[Records from a pointing dataset]
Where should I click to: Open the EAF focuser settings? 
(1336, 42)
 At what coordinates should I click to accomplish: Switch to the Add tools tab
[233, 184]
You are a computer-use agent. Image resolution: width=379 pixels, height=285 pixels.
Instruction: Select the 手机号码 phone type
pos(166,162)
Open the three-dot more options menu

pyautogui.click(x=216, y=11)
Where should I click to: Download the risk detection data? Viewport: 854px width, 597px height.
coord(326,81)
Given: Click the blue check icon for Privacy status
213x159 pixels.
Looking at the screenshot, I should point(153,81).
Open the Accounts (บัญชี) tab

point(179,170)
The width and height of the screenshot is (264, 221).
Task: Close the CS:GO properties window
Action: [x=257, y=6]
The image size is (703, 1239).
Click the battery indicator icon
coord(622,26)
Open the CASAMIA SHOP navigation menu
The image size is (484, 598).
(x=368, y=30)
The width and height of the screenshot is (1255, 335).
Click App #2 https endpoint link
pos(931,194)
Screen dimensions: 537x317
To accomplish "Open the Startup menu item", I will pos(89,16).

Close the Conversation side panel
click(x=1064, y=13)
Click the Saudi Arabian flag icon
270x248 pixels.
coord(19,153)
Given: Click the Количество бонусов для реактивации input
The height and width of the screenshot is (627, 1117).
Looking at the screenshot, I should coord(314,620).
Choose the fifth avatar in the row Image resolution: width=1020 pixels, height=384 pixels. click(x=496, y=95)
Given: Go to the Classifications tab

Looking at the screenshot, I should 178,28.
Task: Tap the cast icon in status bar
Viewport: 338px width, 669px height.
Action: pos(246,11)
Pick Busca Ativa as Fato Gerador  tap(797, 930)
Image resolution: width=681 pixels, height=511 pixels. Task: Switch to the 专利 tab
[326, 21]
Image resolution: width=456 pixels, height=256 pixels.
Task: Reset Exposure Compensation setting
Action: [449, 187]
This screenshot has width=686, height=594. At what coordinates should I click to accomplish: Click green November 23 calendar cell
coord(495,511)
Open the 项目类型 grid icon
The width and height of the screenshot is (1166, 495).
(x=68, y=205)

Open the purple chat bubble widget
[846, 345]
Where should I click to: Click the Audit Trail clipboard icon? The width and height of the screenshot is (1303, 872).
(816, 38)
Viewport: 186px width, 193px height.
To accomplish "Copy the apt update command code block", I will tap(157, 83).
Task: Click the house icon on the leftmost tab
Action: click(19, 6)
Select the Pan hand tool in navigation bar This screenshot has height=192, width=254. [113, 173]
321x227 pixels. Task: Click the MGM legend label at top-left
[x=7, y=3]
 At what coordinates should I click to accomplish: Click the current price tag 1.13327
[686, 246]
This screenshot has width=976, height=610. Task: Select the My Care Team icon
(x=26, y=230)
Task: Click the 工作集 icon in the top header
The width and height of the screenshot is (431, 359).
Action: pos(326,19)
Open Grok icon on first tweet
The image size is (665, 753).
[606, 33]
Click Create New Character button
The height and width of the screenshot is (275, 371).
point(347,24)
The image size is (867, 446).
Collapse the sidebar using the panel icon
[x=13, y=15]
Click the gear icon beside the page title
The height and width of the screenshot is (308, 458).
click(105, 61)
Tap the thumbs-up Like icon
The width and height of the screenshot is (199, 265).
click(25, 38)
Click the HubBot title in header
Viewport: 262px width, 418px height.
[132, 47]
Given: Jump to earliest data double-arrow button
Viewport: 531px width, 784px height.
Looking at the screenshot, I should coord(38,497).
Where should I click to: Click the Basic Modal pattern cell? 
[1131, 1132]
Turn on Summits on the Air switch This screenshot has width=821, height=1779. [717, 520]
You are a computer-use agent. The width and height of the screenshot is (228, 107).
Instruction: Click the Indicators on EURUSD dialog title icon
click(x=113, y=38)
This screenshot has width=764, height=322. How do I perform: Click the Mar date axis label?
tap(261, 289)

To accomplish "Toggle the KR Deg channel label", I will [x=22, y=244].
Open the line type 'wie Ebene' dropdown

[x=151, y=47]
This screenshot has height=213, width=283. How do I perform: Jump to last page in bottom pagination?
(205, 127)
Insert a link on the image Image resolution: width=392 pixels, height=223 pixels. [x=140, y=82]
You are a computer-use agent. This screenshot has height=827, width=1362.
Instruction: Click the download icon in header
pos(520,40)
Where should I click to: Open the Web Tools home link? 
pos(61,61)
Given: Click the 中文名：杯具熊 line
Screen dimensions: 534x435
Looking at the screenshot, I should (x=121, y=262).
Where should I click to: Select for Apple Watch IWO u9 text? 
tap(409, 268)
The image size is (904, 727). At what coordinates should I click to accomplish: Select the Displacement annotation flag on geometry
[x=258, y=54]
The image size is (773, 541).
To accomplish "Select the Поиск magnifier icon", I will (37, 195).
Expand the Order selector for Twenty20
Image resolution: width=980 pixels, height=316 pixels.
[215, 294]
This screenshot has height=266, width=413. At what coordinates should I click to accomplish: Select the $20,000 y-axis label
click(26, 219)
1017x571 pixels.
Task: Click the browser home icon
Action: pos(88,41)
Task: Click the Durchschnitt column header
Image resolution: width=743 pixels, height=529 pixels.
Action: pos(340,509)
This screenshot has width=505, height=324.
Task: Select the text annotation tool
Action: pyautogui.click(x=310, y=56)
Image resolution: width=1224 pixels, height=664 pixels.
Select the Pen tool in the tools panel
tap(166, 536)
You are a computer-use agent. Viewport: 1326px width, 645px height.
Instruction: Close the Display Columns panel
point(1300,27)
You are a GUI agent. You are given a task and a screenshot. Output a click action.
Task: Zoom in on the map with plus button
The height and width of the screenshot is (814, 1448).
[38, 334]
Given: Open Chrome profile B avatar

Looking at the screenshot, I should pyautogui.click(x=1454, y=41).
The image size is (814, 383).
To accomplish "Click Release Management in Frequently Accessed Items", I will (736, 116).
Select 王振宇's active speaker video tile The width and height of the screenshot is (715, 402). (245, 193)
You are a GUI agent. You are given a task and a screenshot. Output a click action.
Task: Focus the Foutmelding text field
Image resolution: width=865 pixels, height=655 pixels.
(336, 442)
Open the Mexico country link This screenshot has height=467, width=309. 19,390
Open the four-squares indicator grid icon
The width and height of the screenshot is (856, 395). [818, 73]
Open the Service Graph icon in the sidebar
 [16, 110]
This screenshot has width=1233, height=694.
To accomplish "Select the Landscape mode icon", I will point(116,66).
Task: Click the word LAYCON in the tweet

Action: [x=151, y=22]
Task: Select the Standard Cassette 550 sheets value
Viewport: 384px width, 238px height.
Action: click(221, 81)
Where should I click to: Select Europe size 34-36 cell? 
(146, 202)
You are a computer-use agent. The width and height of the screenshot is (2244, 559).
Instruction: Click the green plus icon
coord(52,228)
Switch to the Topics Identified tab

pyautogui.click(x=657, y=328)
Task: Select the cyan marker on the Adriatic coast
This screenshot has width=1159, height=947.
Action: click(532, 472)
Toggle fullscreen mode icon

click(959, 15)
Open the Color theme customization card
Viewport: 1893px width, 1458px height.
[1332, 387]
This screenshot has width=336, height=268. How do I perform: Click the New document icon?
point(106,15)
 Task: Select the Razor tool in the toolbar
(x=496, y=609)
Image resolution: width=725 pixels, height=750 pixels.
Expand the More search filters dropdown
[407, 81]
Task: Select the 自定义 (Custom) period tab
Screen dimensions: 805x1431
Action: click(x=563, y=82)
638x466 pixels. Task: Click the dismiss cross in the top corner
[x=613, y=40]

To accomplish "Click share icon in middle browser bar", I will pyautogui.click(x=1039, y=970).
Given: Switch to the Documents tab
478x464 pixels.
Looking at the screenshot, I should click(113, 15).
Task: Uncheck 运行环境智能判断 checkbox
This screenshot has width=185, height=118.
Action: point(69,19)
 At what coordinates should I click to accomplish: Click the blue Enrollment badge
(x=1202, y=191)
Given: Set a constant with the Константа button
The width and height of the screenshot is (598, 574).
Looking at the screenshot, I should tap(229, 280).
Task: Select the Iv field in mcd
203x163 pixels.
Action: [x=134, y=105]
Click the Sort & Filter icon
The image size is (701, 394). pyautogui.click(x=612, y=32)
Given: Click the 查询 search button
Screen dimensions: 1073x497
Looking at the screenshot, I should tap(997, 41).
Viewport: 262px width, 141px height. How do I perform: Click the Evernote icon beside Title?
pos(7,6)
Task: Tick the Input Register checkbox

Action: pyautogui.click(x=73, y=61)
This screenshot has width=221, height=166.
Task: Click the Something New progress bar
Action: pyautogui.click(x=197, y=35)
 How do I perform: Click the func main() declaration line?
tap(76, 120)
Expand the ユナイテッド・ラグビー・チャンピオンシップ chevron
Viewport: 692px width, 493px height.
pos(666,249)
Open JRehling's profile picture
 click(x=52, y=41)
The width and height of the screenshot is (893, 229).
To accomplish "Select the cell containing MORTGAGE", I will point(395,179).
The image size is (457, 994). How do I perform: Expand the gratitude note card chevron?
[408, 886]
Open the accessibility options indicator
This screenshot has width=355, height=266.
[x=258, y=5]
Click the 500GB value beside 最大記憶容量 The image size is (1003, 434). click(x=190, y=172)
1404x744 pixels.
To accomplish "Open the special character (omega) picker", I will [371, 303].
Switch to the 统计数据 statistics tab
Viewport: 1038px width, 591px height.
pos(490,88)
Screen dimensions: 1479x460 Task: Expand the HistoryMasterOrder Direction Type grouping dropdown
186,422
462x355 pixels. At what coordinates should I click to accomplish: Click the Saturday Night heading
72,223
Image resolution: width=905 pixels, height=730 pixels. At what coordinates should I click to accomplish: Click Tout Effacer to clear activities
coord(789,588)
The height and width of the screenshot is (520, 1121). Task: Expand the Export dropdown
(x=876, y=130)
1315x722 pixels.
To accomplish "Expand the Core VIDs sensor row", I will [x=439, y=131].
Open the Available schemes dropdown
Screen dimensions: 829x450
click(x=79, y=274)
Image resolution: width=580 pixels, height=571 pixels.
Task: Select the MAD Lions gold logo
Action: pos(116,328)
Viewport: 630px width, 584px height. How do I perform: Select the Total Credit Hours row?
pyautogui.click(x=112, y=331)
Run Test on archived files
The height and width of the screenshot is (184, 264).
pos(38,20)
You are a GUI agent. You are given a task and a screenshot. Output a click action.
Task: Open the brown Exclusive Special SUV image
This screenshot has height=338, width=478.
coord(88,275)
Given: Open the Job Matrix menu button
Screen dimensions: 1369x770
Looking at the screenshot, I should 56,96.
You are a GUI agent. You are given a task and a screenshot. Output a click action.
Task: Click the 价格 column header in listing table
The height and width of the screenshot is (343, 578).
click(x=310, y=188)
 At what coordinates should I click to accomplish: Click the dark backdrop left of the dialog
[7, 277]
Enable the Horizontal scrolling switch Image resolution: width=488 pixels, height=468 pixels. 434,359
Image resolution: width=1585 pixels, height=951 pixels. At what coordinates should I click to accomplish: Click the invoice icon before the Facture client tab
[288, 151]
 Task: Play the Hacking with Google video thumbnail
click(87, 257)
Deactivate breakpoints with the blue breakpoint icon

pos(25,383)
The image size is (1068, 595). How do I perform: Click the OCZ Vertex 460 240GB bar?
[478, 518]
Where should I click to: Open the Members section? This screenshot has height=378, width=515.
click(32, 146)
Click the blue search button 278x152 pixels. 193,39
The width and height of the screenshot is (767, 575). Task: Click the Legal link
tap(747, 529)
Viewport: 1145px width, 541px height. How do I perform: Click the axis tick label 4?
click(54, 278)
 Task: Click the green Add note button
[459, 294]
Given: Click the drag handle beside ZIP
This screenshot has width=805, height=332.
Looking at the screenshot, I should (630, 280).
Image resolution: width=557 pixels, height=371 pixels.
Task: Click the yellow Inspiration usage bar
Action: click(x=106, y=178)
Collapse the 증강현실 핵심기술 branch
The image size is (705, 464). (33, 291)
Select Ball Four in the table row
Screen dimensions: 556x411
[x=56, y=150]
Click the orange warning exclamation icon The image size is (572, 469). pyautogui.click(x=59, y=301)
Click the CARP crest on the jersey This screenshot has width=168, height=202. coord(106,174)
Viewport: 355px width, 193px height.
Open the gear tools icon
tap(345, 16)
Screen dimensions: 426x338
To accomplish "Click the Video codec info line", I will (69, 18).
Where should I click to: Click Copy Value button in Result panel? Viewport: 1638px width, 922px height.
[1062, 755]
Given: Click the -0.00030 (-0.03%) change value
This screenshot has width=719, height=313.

# [WHAT IS ASKED]
Rewrite the rows from the line containing "This screenshot has height=213, width=283." through the line containing "tap(409, 268)" as a numbered list, leaving out blank lines.

# [FINISHED TASK]
1. This screenshot has height=213, width=283. How do I perform: Jump to last page in bottom pagination?
2. (205, 127)
3. Insert a link on the image Image resolution: width=392 pixels, height=223 pixels. [x=140, y=82]
4. You are a computer-use agent. This screenshot has height=827, width=1362.
5. Instruction: Click the download icon in header
6. pos(520,40)
7. Where should I click to: Open the Web Tools home link? 
8. pos(61,61)
9. Given: Click the 中文名：杯具熊 line
10. Screen dimensions: 534x435
11. Looking at the screenshot, I should (x=121, y=262).
12. Where should I click to: Select for Apple Watch IWO u9 text? 
13. tap(409, 268)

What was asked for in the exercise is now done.